John Newton, the writer of the hymn “Amazing Grace” was, at one point in his life, “the worst of sinners.” He personally ruined over 20,000 lives selling 20,000 young Africans; that’s 20,000 people created by God, in His image, and Newton sold them like cattle into a life of unending slavery. He never knew their names, never cared to know their names, in fact history tells us that Newton simply referred to them all as “grunts.” Newton was guilty for grievous crimes against humanity. But God used this man to change the course of History. John Newton was lost; but now He’s found, He was blind; but now He sees. Newton was writing about himself. Newton was the wretch. He came full circle. This is a story of one man coming to faith, renouncing the life that he once served.
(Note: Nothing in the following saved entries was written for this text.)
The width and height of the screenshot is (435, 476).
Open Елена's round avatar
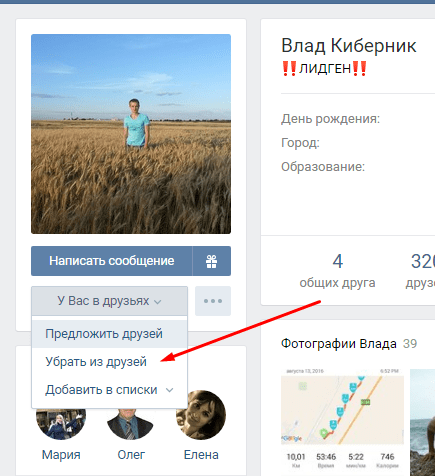click(201, 415)
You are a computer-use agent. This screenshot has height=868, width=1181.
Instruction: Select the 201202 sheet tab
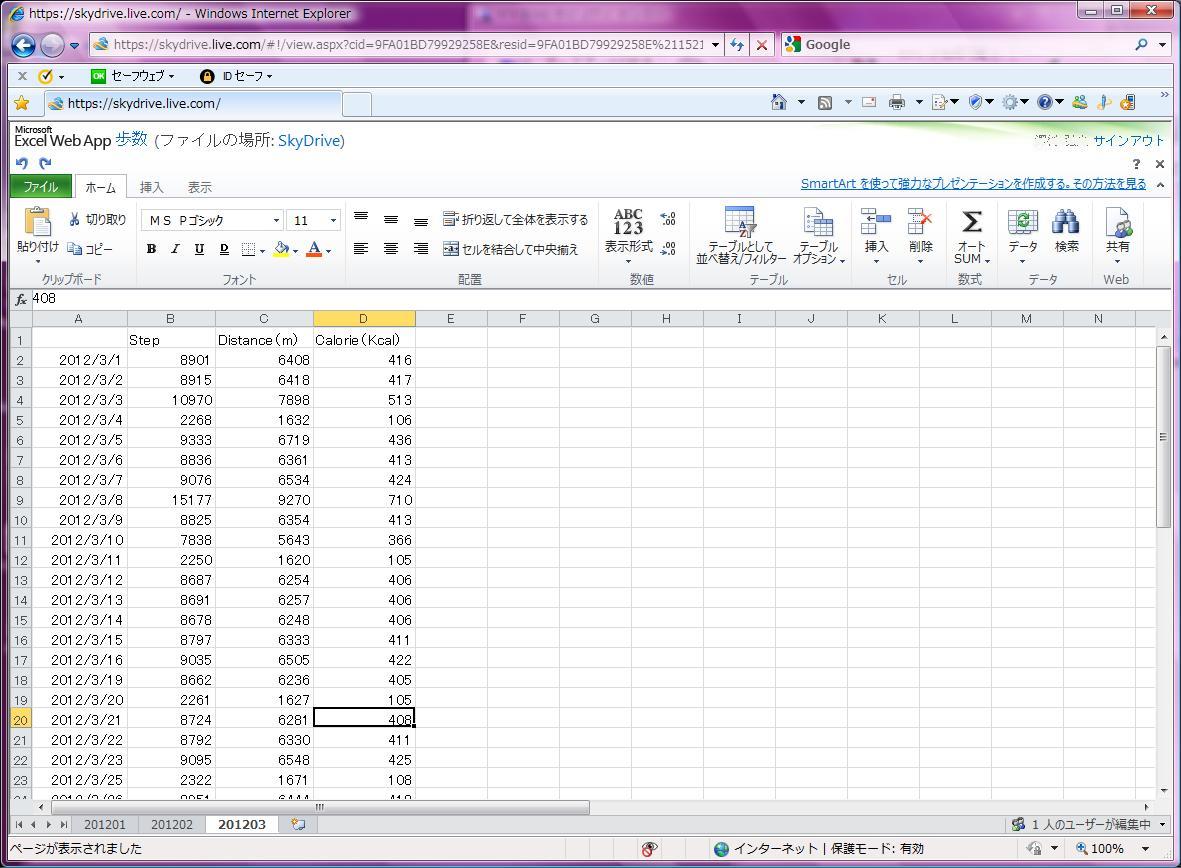pos(172,824)
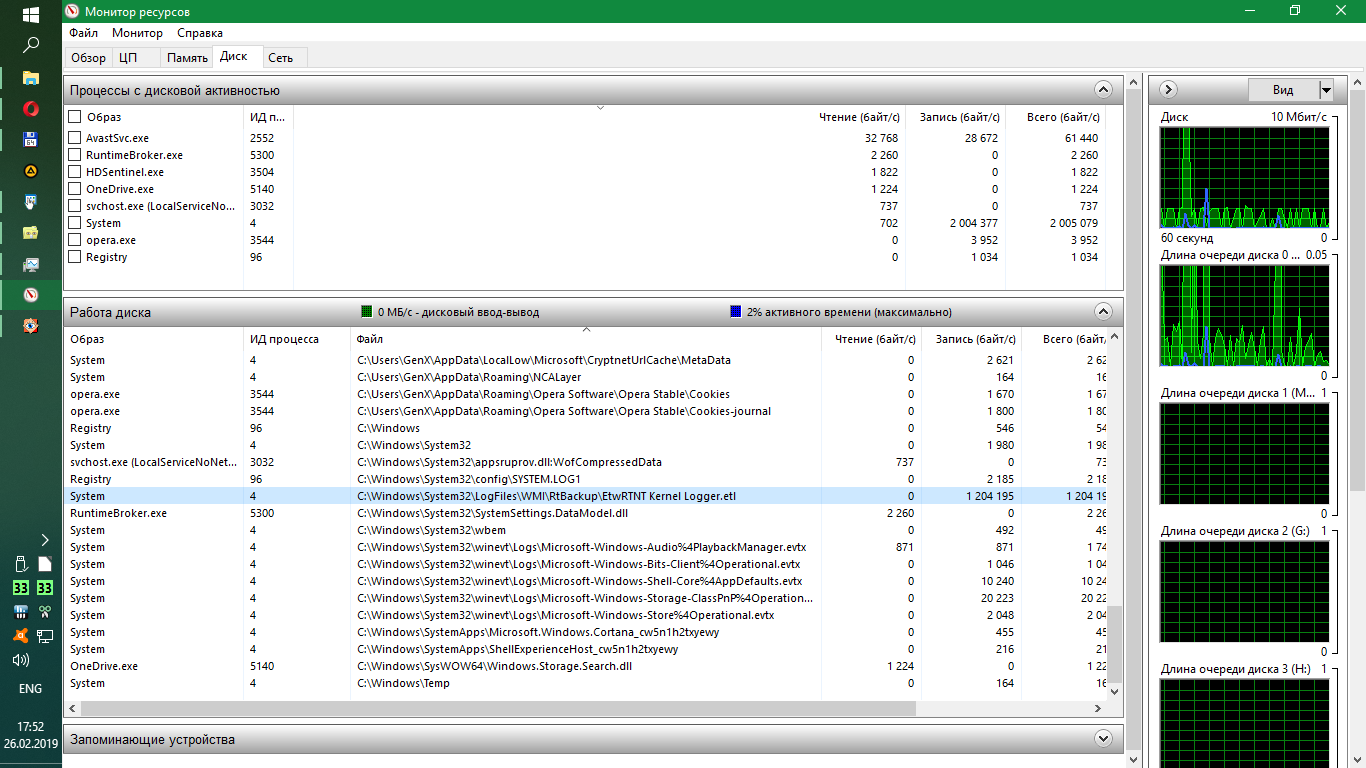Open the Монитор menu

(x=137, y=33)
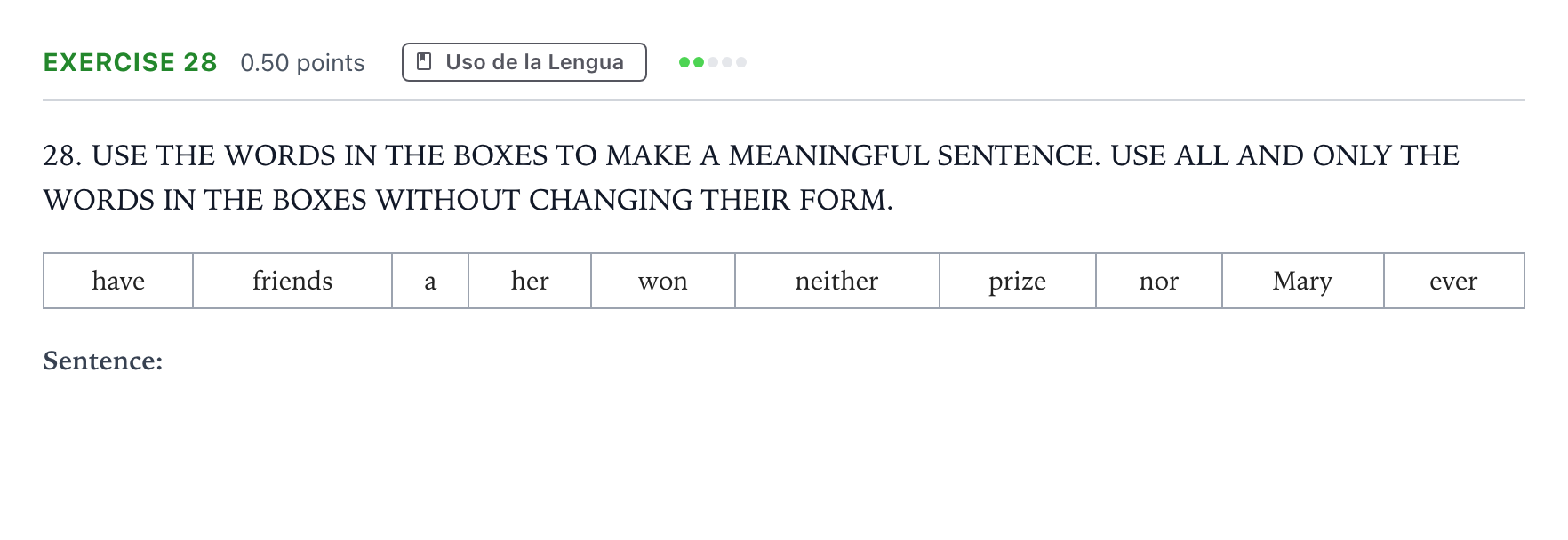Viewport: 1568px width, 540px height.
Task: Click the book icon in Uso de la Lengua tag
Action: (x=425, y=62)
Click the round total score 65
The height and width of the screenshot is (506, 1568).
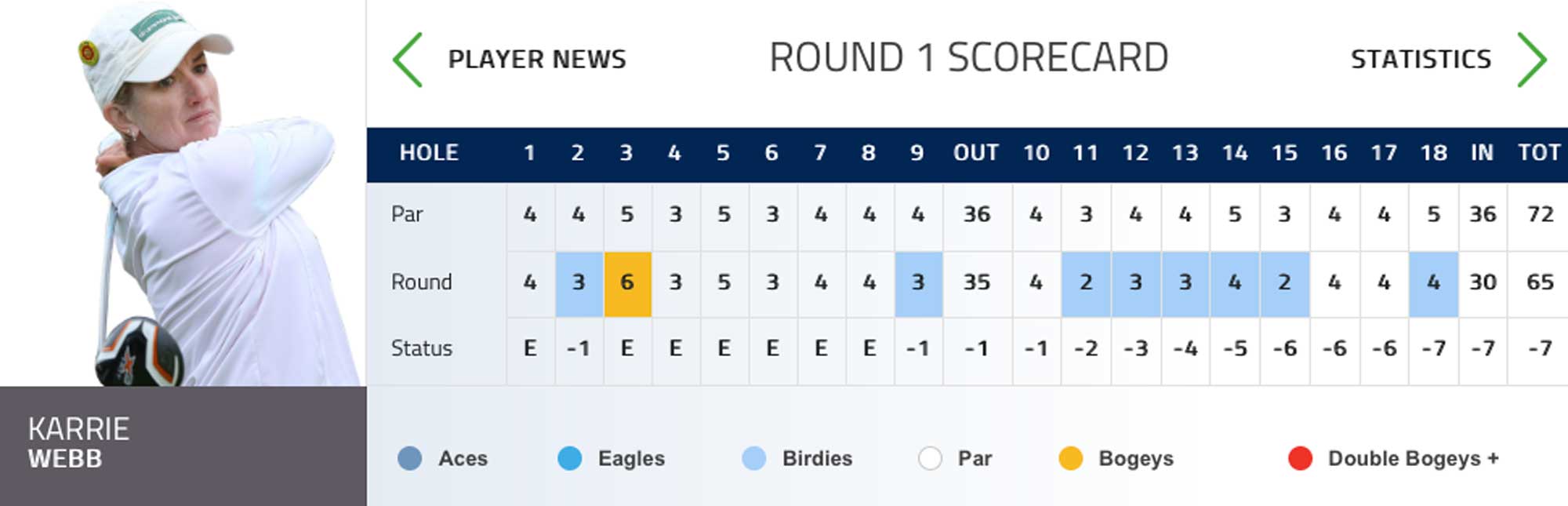pos(1540,283)
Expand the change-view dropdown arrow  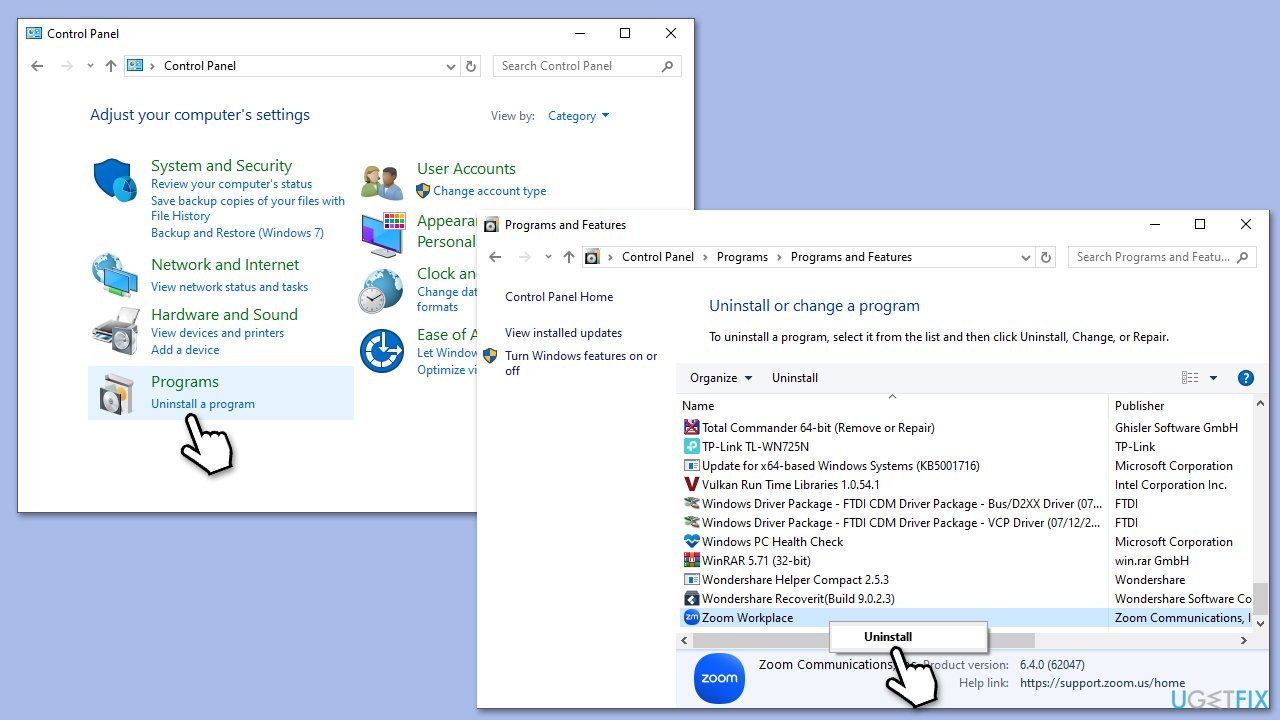1213,377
You may have come here this morning thinking that you’re sins are unforgivable. This may be the first time that you’ve been in a church for over 10 years. On Good Friday, some 2000 years ago, a Roman soldier plunged a sword into the side of a dying innocent man. In fact, this innocent man was God himself. Quite a sin you must be thinking, right? But guess what covered that sharp tipped sword when it was removed from Jesus’ side. It was literally covered by the blood of Jesus. I don’t know if that Roman soldier ever came to faith in Jesus; but if He did, that sin was covered and paid for in full. It’s amazing grace!
My chains are gone. I’ve been set free. My God, my Savior has ransomed me. And like a flood, His mercy reigns, unending love, amazing grace. (Chris Tomlin; lyrics to “Amazing Grace – My Chains are Gone)
Some of the text in this reading are from the major motion picture “Amazing Grace”.